## TASK TO COMPLETE
For this exercise, restate the data below with no change at all.

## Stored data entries
┌──

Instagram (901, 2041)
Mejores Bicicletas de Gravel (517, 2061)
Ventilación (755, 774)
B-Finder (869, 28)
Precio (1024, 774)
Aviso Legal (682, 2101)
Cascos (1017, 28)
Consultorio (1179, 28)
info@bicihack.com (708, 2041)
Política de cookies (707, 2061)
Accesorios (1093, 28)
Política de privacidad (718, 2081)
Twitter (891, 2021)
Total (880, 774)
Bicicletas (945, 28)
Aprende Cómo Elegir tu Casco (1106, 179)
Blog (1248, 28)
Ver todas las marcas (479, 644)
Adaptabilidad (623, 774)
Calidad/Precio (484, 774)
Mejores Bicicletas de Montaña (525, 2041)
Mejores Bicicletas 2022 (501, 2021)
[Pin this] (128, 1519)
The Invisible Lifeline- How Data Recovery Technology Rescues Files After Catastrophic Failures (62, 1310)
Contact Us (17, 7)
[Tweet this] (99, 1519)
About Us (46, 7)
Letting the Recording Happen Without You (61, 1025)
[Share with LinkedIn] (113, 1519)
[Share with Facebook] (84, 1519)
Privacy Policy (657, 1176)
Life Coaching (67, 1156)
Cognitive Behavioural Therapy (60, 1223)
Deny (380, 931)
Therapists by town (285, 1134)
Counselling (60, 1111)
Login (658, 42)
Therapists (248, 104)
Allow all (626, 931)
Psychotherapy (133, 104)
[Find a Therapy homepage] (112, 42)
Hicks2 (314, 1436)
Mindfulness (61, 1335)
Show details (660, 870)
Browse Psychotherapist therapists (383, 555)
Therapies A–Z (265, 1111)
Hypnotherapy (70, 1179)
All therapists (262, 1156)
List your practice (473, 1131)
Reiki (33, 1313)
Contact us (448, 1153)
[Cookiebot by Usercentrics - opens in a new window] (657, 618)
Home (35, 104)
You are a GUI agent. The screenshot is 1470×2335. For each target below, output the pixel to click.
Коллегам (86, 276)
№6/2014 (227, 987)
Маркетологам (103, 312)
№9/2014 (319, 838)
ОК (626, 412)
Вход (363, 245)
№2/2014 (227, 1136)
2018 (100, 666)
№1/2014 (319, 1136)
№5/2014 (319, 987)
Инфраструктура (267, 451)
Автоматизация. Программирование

└──

## EXPECTED ANSWER
Instagram (901, 2041)
Mejores Bicicletas de Gravel (517, 2061)
Ventilación (755, 774)
B-Finder (869, 28)
Precio (1024, 774)
Aviso Legal (682, 2101)
Cascos (1017, 28)
Consultorio (1179, 28)
info@bicihack.com (708, 2041)
Política de cookies (707, 2061)
Accesorios (1093, 28)
Política de privacidad (718, 2081)
Twitter (891, 2021)
Total (880, 774)
Bicicletas (945, 28)
Aprende Cómo Elegir tu Casco (1106, 179)
Blog (1248, 28)
Ver todas las marcas (479, 644)
Adaptabilidad (623, 774)
Calidad/Precio (484, 774)
Mejores Bicicletas de Montaña (525, 2041)
Mejores Bicicletas 2022 (501, 2021)
[Pin this] (128, 1519)
The Invisible Lifeline- How Data Recovery Technology Rescues Files After Catastrophic Failures (62, 1310)
Contact Us (17, 7)
[Tweet this] (99, 1519)
About Us (46, 7)
Letting the Recording Happen Without You (61, 1025)
[Share with LinkedIn] (113, 1519)
[Share with Facebook] (84, 1519)
Privacy Policy (657, 1176)
Life Coaching (67, 1156)
Cognitive Behavioural Therapy (60, 1223)
Deny (380, 931)
Therapists by town (285, 1134)
Counselling (60, 1111)
Login (658, 42)
Therapists (248, 104)
Allow all (626, 931)
Psychotherapy (133, 104)
[Find a Therapy homepage] (112, 42)
Hicks2 (314, 1436)
Mindfulness (61, 1335)
Show details (660, 870)
Browse Psychotherapist therapists (383, 555)
Therapies A–Z (265, 1111)
Hypnotherapy (70, 1179)
All therapists (262, 1156)
List your practice (473, 1131)
Reiki (33, 1313)
Contact us (448, 1153)
[Cookiebot by Usercentrics - opens in a new window] (657, 618)
Home (35, 104)
You are a GUI agent. The screenshot is 1470×2335. For each target below, output the pixel to click.
Коллегам (86, 276)
№6/2014 (227, 987)
Маркетологам (103, 312)
№9/2014 (319, 838)
ОК (626, 412)
Вход (363, 245)
№2/2014 (227, 1136)
2018 (100, 666)
№1/2014 (319, 1136)
№5/2014 (319, 987)
Инфраструктура (267, 451)
Автоматизация. Программирование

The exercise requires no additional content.